[R] Problem merging data frames and duplicates
William Michels
wjm1 at caa.columbia.edu
Wed May 27 15:27:08 CEST 2015
Hi Frank!
Ok, bind columns together in a state-wise fashion, allowing for state
duplicates. Below (maybe cheesy) uses the state abbreviations
"state.abb" in the datasets package. Also uses two functions
"rbind.na" and "cbind.na", available from Andrej-Nikolai Spiess'
website at: http://www.dr-spiess.de . These functions are pretty
helpful in that they bind without recycling, inserting NAs instead.
by.state1 <- function(df1, df2) {
df_out <- data.frame( state1=character(), locus1=numeric(),
state2=character(), locus2=numeric() )
for(i in 1:50) {
df_out_per <- cbind.na(df1[df1$state == state.abb[i], ],
df2[df2$state == state.abb[i], ])
df_out <- rbind.na(df_out, df_out_per)
}
df_out
}
data.frame(state=c("IL", "IL", "LA","LA", "MS","MS", "AR", "AR"),
locus=c(1,1,2,2,3,4,5,6)) -> x
##edit y to correct number of loci (6 not 7)
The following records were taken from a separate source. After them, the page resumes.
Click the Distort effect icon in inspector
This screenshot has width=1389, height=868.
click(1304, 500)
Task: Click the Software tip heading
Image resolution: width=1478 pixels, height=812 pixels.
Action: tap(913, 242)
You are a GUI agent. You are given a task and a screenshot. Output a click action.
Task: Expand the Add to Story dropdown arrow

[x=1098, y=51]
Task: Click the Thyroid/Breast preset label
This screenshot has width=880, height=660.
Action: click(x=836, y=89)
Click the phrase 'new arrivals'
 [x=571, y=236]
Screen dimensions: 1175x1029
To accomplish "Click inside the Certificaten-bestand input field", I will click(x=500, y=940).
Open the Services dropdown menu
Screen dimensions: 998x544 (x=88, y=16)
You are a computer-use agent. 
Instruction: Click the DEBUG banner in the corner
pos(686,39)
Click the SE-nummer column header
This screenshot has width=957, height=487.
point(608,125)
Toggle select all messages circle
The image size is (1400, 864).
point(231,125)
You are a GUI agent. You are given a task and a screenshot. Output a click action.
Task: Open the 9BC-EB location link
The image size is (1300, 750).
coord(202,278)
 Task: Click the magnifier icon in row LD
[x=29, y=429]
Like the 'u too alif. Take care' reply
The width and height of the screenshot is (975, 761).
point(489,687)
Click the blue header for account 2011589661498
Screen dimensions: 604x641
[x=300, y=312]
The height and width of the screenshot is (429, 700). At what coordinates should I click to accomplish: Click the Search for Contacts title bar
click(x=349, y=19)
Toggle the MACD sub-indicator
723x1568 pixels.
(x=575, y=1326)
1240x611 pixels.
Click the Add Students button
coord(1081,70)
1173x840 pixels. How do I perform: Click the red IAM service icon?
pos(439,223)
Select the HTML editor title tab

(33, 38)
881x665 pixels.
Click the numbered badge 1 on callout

data.frame(state=c("IL", "IL", "AR", "AR", "TN","TN"),
locus=c(1,1,2,3,3,4)) -> y
> by.state1(x,y)
state locus state locus
7 AR 5 AR 2
8 AR 6 AR 3
3 IL 1 IL 1
4 IL 1 IL 1
31 LA 2 <NA> NA
41 LA 2 <NA> NA
5 MS 3 <NA> NA
6 MS 4 <NA> NA
9 <NA> NA TN 3
10 <NA> NA TN 4
The rows will be in state alphabetical order. If you need the row
numbers cleaned up as well (numeric order) you can pre-merge your data
to states.abb:
> a <- merge(state.abb, x, by= 1, all=F)
> b <- merge(state.abb, y, by= 1, all=F)
> colnames(a) <- c("state", "locus")
> colnames(b) <- c("state", "locus")
> by.state1(a,b)
state locus state locus
1 AR 5 AR 2
2 AR 6 AR 3
3 IL 1 IL 1
4 IL 1 IL 1
5 LA 2 <NA> NA
6 LA 2 <NA> NA
7 MS 3 <NA> NA
8 MS 4 <NA> NA
9 <NA> NA TN 3
10 <NA> NA TN 4
>
Hope this helps,
Bill
William Michels, Ph.D.
On Wed, May 27, 2015 at 4:01 AM, Frank Burbrink <burbrink666 at gmail.com> wrote:
> I have figured out a cheesy work around since these problems have to do with
> not having unique identifiers for the States:
>
> 1) Append a unique identifier to each state such that both AR becomes ARa
> and ARb
> 2) run the normal merge(x,y,by=1, all=T)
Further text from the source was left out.